My head started pounding. My grip on the knife became slack and it fell to the floor.
Mum gasped and picked it up.
I held my head and sat down. "Mum, I need to know."
She placed a cool, wet cloth on my forehead. "Some things are better forgotten."
I, however, did not want to forget. I wanted to know why my brain had decided to block that memory. So, I dug through my memories again.
One thing was striking. Before I became six, I was the Riley who laughed. I commanded everyone and talked as long as I was awake. By the time I was seven, I became the Riley who never talked. I stayed in my room all day and shied away from people.
What happened?
"Mum, please tell me what happened," I said.
The migraine got worse.
I asked her over and over again and my migraine kept increasing until I was screaming out in pain while asking.
Her eyes were closed. She massaged my head gently. "Stop Riley, please stop."
My screams turned to whimpers.
"You were raped several times," she said.
The floodgates opened and like a tsunami, all the memories rushed in. My breathing became rapid. My heart beat hard on my chest.
The tips of Mum's fingers kept massaging. Her other hand guided my back, bringing me to hug her.
My face was buried in her stomach, hidden - just like the memories had been. I was different. I was shattered and tainted.
I had always wanted my first time to be with someone special. I wanted my virginity to be a gift. I guess I was never given the chance.
My life never remained the same after that chicken stir fry day.

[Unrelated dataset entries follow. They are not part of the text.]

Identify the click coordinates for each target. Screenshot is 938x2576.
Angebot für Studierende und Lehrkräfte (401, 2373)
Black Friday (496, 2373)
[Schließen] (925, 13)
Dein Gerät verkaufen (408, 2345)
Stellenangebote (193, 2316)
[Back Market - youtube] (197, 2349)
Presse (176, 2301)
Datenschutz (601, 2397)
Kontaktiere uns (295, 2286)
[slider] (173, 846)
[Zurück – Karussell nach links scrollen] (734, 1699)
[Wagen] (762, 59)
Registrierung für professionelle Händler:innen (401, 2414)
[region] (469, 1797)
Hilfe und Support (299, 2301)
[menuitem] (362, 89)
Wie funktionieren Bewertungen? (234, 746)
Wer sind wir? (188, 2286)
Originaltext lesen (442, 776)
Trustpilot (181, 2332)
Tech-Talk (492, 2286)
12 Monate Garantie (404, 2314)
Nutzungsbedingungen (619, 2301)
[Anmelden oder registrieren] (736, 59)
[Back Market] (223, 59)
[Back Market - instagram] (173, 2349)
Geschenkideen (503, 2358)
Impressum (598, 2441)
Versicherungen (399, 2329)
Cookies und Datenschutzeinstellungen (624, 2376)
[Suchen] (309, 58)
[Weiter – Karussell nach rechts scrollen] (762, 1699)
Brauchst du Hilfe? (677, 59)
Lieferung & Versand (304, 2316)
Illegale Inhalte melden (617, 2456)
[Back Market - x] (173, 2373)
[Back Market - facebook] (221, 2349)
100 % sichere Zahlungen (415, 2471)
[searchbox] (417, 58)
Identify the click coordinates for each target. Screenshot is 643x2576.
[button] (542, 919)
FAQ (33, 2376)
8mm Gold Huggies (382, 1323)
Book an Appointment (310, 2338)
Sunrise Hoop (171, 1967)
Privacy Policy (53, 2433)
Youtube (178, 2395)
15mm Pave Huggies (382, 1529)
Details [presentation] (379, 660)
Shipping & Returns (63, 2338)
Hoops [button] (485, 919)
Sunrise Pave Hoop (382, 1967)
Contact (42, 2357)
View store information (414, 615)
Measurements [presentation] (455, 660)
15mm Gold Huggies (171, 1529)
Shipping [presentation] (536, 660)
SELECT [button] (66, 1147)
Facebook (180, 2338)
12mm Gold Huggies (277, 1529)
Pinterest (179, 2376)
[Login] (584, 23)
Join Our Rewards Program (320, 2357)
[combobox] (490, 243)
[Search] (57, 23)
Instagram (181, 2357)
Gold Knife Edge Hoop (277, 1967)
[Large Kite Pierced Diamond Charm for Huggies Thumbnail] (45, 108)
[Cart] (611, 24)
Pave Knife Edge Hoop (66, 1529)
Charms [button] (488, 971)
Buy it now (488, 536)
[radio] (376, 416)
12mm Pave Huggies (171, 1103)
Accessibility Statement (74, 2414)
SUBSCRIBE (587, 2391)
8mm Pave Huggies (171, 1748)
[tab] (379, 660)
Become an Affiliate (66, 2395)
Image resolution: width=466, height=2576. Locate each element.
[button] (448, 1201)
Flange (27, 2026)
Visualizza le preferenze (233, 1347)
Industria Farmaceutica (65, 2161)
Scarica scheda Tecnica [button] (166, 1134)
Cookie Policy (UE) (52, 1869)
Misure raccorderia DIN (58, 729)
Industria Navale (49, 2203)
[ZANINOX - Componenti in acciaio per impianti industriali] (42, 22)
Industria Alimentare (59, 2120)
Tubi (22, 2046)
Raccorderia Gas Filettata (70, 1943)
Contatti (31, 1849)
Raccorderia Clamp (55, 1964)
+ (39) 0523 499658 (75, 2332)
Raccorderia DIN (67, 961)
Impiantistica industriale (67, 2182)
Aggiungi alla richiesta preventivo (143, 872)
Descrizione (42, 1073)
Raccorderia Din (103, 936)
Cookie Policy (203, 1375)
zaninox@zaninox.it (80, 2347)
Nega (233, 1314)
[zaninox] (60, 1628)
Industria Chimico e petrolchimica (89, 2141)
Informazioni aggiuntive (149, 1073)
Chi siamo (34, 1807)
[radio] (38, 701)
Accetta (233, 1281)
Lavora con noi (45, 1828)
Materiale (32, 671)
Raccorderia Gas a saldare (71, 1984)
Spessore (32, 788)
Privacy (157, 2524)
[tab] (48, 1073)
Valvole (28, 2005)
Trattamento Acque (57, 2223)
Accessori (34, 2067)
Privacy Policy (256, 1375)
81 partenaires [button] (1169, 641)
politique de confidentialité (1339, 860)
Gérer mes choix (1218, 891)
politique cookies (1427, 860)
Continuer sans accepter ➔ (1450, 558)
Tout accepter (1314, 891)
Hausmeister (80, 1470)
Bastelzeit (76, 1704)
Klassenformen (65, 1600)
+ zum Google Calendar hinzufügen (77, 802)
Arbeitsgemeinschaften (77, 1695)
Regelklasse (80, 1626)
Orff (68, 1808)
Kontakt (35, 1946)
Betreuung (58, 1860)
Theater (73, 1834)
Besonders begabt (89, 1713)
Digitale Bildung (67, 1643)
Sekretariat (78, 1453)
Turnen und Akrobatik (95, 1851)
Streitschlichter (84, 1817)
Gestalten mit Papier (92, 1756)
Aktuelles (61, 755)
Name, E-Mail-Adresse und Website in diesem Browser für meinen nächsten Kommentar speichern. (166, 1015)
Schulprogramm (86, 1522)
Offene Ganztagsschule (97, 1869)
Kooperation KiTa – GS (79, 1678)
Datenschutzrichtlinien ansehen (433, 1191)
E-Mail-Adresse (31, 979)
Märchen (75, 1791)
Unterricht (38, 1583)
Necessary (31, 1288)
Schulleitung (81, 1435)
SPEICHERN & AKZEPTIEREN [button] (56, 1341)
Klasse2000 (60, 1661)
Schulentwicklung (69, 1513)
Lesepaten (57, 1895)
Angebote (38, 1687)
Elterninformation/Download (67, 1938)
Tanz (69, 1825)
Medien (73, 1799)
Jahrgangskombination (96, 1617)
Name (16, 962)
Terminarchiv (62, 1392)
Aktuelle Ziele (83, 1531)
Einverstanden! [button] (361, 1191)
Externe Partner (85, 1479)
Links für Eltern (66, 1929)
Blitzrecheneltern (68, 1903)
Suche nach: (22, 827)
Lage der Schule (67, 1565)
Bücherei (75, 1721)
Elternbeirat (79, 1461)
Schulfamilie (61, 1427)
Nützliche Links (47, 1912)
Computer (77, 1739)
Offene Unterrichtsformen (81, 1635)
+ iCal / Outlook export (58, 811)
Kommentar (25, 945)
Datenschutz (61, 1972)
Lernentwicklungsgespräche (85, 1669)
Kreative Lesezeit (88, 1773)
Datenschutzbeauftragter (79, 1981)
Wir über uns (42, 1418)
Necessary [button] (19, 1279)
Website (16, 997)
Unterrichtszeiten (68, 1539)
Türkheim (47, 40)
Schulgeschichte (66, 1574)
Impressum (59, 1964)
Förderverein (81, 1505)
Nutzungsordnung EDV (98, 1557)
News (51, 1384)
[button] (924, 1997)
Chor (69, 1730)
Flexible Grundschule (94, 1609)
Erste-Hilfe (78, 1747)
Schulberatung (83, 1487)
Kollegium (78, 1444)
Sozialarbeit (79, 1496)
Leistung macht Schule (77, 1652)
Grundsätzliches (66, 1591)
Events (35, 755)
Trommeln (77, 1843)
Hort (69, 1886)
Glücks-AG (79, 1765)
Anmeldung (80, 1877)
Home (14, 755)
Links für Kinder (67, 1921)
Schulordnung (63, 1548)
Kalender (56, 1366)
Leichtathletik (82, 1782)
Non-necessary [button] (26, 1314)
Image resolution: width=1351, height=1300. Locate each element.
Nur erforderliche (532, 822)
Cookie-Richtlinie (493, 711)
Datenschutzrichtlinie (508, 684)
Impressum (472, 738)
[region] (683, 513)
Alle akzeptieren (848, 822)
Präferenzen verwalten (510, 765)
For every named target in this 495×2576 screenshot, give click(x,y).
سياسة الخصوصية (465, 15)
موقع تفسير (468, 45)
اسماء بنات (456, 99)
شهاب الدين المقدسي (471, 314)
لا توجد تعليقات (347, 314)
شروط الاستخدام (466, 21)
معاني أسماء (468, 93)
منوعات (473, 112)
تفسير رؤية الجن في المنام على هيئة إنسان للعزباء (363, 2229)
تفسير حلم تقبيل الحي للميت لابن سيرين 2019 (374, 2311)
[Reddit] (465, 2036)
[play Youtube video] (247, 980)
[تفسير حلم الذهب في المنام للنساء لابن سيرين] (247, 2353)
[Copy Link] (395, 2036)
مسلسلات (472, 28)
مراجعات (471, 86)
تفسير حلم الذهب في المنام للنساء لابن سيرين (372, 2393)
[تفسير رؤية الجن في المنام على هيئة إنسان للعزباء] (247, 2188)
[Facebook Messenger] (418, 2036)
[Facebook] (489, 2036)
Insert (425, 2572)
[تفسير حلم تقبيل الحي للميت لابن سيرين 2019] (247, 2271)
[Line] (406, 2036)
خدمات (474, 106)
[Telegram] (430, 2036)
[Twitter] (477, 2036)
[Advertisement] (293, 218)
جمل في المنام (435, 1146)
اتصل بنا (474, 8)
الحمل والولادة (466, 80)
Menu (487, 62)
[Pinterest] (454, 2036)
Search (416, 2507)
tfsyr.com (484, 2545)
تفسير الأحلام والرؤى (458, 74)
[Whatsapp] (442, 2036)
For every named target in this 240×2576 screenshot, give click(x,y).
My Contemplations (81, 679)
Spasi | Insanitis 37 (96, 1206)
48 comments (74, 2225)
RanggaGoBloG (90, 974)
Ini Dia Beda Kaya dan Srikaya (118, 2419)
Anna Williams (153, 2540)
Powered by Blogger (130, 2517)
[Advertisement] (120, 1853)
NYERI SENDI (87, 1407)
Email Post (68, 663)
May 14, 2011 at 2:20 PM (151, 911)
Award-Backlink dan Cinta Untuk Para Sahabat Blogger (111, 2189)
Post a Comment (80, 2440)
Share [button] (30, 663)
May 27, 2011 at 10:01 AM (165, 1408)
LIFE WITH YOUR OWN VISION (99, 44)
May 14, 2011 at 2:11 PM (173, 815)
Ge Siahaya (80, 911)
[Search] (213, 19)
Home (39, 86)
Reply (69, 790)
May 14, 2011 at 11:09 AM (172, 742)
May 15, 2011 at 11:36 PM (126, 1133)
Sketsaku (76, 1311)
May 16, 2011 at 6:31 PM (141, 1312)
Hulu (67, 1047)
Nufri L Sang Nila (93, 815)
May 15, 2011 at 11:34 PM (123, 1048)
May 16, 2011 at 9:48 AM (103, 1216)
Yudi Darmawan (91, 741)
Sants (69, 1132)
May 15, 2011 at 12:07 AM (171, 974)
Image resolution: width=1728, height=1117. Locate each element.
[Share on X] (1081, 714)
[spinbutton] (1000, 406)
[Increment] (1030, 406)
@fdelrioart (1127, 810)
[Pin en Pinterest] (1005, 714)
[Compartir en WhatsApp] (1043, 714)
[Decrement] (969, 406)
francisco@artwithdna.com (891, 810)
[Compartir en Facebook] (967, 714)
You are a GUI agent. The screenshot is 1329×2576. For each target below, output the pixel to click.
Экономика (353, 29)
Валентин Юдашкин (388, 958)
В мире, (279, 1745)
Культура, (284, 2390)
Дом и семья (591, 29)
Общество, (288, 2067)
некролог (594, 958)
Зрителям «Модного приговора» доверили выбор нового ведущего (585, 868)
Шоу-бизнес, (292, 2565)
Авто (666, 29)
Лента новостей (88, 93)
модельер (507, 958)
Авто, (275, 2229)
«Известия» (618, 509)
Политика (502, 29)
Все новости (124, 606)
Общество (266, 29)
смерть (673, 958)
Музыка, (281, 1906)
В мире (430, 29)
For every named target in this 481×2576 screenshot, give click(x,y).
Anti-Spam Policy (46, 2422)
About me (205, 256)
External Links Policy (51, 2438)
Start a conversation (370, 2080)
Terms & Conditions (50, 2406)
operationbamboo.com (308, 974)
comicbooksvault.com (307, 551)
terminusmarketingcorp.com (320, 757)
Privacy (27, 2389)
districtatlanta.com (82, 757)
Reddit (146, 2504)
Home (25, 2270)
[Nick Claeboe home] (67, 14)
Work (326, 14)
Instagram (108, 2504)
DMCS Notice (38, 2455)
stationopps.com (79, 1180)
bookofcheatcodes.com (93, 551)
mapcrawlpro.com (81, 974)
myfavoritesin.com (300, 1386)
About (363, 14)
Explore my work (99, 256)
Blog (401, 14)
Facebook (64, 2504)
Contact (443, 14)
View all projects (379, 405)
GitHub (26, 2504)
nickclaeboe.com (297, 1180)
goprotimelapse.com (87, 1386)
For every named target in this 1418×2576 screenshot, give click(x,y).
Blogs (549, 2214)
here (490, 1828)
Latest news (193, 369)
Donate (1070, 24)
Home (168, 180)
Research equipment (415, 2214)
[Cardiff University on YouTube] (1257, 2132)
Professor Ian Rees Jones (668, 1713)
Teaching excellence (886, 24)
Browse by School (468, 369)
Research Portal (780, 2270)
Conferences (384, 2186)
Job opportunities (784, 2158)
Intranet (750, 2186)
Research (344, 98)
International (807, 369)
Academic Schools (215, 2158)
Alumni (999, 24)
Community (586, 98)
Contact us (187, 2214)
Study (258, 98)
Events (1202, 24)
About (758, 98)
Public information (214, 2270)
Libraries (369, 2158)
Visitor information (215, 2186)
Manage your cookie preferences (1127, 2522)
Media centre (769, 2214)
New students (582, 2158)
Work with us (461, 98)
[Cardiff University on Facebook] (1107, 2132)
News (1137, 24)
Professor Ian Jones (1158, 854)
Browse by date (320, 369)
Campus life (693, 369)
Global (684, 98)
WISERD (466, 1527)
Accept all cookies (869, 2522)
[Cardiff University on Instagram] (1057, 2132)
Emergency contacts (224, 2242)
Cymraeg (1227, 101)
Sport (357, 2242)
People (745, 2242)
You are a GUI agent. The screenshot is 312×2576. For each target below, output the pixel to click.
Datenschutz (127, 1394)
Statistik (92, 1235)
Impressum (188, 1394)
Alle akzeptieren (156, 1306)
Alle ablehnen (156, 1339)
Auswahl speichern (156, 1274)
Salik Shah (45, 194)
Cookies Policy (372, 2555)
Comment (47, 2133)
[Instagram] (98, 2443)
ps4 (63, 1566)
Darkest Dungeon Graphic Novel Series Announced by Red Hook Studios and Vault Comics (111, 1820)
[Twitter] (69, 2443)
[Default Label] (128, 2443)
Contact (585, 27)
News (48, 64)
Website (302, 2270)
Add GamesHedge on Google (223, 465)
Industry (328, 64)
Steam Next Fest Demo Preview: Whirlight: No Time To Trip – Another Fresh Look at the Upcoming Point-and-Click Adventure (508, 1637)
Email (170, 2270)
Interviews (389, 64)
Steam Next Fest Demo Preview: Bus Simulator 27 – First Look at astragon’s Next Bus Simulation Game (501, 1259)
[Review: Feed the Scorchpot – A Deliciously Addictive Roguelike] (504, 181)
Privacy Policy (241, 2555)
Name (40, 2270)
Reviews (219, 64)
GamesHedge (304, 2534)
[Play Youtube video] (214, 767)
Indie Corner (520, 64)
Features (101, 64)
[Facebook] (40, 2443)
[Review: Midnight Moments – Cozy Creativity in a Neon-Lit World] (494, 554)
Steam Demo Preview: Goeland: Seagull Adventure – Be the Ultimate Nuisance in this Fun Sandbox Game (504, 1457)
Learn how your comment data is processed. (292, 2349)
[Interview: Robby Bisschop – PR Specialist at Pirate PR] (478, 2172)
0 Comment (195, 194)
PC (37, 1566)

I couldn't tell Tavy. How could I tell her that Riley was once boisterous and filled with laughter like her? I couldn't tell her that there was a Riley who loved to wear flay gowns, draw beautiful things and cook a delicious food of sand, sugar, flour and stones for her imaginary children. That the Riley had metamorphosed into a different person because of a series of incidents.
My hands were shaking, head aching.
She rocked me back and forth while hugging me.
"Please, tell me," she said.
"I..." My mouth quivered and shut.
"You shouldn't lock all your emotions inside," she said. "Share them so that we can carry the burden together. That's what friends are for."
Her soft fingers moved my hair to the back of my ear. Her smile reached her eyes. Just like Riley Six.
The next thing I knew, her hands were wiping away something wet on my face. Her hair joined in the task. My chest heaved and audible sobs came from my mouth.
For the first time in two years, tears rolled down my cheeks.